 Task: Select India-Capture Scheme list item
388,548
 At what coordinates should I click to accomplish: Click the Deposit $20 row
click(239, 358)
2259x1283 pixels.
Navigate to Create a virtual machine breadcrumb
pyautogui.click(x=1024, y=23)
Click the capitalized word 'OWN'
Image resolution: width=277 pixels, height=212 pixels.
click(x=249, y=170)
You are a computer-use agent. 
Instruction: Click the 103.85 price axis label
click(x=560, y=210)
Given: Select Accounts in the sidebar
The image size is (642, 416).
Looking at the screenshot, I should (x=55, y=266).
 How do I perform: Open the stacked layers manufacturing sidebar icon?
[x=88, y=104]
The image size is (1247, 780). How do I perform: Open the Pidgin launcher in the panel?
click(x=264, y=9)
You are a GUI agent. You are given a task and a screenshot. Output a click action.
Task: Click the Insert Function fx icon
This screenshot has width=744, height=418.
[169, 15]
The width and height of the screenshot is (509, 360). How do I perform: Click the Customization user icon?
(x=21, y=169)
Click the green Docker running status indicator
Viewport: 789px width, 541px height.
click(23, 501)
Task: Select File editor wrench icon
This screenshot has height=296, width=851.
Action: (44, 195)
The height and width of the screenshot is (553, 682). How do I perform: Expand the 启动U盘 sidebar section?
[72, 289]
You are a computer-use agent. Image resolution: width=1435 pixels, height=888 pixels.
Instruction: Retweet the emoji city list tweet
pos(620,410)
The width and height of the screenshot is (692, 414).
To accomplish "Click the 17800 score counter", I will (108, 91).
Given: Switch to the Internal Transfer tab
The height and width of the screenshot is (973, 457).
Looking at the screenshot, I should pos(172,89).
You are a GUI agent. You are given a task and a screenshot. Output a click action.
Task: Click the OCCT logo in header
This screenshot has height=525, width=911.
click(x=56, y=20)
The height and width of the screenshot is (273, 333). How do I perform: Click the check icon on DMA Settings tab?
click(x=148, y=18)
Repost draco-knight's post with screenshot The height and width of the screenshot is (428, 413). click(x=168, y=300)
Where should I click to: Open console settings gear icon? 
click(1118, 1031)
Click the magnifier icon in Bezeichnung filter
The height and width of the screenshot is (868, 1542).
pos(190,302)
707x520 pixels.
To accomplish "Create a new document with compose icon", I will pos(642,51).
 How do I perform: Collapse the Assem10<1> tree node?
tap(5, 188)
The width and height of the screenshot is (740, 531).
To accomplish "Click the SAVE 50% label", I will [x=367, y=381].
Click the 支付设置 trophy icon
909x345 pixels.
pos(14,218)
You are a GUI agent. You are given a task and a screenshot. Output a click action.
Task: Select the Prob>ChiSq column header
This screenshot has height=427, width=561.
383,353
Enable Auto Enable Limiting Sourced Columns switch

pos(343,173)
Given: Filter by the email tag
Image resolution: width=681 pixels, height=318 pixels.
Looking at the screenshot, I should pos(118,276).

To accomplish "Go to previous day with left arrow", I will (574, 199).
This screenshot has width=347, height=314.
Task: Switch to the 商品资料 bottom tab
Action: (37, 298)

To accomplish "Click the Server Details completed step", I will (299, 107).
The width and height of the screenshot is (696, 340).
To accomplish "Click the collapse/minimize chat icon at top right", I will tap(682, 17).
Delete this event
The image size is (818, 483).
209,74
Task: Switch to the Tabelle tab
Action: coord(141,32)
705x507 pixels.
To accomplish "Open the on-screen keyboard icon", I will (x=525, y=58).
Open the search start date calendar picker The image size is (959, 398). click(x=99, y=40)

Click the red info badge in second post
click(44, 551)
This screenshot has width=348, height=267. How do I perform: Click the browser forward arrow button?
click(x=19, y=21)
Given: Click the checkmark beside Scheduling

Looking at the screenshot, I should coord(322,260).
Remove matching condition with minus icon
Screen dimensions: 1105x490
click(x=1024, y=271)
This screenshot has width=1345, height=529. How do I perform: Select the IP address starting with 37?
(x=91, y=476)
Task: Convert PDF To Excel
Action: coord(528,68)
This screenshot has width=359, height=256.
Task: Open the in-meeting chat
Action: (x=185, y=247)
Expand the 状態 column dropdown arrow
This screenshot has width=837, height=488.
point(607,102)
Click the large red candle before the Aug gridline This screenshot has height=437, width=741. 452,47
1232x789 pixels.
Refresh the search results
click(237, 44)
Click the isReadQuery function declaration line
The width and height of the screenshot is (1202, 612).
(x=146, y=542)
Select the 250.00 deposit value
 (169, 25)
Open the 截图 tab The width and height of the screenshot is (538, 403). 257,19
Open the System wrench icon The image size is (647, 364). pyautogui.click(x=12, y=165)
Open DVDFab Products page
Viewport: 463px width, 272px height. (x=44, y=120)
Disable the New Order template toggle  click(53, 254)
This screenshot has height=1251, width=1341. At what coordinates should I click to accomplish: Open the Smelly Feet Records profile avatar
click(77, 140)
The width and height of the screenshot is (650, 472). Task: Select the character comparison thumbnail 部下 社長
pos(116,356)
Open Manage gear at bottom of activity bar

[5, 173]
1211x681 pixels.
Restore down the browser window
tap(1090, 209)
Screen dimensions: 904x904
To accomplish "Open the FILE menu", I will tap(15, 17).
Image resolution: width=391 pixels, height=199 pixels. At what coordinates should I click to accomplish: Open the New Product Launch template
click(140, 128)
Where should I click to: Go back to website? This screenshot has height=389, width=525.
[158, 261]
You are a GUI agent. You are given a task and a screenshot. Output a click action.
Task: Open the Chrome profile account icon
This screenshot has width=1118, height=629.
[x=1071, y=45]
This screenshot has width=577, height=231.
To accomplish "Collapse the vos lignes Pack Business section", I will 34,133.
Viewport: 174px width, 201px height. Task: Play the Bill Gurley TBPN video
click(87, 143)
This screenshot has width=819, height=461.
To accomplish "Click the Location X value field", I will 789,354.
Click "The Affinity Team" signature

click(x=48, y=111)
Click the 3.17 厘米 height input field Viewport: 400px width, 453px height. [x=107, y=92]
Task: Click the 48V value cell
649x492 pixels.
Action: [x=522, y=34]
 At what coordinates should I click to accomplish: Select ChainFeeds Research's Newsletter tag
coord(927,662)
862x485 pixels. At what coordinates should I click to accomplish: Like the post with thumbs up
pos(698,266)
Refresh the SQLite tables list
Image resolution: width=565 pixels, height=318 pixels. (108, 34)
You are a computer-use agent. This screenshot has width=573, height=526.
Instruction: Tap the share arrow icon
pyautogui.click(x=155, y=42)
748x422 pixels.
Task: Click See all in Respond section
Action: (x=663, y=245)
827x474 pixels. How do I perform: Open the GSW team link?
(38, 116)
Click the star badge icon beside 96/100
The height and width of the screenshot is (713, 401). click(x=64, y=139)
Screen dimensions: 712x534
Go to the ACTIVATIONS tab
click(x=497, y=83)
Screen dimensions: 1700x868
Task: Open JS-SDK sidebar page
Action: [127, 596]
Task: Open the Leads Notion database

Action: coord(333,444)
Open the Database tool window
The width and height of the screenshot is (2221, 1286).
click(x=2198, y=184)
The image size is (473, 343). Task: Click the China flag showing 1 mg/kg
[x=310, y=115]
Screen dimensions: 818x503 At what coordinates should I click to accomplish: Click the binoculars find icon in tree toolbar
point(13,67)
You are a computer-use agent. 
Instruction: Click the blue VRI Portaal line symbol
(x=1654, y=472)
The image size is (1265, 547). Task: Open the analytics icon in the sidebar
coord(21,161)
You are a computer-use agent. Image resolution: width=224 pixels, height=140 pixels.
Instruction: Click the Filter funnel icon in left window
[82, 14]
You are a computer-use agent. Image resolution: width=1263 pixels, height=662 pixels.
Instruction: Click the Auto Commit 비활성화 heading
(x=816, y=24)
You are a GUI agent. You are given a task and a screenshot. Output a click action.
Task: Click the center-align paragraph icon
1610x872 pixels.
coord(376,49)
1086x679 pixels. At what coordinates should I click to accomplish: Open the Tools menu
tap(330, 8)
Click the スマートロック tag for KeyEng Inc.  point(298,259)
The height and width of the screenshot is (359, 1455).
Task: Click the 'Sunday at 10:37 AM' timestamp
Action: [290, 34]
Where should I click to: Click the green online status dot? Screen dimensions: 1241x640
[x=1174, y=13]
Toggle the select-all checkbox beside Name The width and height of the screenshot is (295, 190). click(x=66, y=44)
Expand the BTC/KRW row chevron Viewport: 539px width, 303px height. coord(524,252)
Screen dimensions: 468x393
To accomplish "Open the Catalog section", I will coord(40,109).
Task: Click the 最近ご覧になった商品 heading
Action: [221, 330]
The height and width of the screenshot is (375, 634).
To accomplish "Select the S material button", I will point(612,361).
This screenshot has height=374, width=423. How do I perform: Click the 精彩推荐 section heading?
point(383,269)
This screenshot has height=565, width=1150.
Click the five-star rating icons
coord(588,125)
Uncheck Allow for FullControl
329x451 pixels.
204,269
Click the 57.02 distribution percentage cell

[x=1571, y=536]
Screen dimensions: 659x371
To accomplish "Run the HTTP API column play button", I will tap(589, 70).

- - - - -

• _What you will do_: Could you rewrite only the lines from the one with "705x507 pixels." to the one with "click(x=1024, y=271)", replacing "forward arrow" with "back arrow" and changing nothing else?

• _Full solution_:
705x507 pixels.
To accomplish "Open the on-screen keyboard icon", I will (x=525, y=58).
Open the search start date calendar picker The image size is (959, 398). click(x=99, y=40)

Click the red info badge in second post
click(44, 551)
This screenshot has width=348, height=267. How do I perform: Click the browser back arrow button?
click(x=19, y=21)
Given: Click the checkmark beside Scheduling

Looking at the screenshot, I should coord(322,260).
Remove matching condition with minus icon
Screen dimensions: 1105x490
click(x=1024, y=271)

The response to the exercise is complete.